Although it is still a relatively rare occurrence, several journal boards have broken away from large commercial publishers. A good list is at the Open Access Directory. These journals usually are required to change their name, because the previous publisher will not relinquish it. They are cut off from the enormous support provided by large commercial publishers (after all their subscription prices are so high, the money is surely being put back into developing better infrastructure, rather than, say enriching shareholders, giving inflated honoraria to editors or paying inefficient support staff).
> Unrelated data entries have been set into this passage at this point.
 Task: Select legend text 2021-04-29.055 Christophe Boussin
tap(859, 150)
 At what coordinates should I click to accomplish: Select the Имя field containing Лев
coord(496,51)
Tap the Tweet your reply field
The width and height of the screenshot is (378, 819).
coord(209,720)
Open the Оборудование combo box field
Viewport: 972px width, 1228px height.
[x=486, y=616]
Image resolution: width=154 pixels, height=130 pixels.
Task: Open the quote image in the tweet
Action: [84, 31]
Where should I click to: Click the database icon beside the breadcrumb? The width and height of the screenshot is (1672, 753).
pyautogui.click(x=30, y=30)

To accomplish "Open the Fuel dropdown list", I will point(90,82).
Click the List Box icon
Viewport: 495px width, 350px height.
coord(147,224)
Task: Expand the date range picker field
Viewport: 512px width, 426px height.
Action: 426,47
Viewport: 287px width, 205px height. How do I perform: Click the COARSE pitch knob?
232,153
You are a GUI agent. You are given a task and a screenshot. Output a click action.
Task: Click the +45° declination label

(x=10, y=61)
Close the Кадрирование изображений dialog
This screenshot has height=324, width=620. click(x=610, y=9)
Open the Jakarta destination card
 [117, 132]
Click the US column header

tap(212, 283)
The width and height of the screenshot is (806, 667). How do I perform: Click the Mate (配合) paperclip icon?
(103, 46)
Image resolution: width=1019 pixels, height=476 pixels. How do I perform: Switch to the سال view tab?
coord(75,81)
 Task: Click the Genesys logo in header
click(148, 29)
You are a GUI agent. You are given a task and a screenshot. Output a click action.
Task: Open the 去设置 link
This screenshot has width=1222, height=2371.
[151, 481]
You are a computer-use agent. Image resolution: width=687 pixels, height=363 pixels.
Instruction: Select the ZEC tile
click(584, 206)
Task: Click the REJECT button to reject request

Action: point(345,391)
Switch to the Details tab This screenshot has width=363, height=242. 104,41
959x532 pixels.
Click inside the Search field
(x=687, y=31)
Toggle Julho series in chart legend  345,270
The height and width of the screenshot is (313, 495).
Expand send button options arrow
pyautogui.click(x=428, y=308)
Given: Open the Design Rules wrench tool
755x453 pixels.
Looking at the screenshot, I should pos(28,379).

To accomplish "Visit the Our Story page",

Thus one might expect that these journals would struggle.

I looked at the fortunes of the mathematics journals that have taken this route. Below I list the original title name, the approximate date of the breakaway, the new title and publisher, and citation impact measures taken from 2014 data at eigenfactor.org, and compare them to the results for the original journal. Those measures are EF (size-dependent measure of importance) and AI (analogous to Impact Factor, but based on the same kind of reasoning as underlies PageRank – not all citations are equal). Each has a maximum value of 100. These are of course not the only measures one could use. I also list CE, the 2013 cost-effectiveness rating from journalprices.com (essentially, subscription cost per citation) – the smaller the better.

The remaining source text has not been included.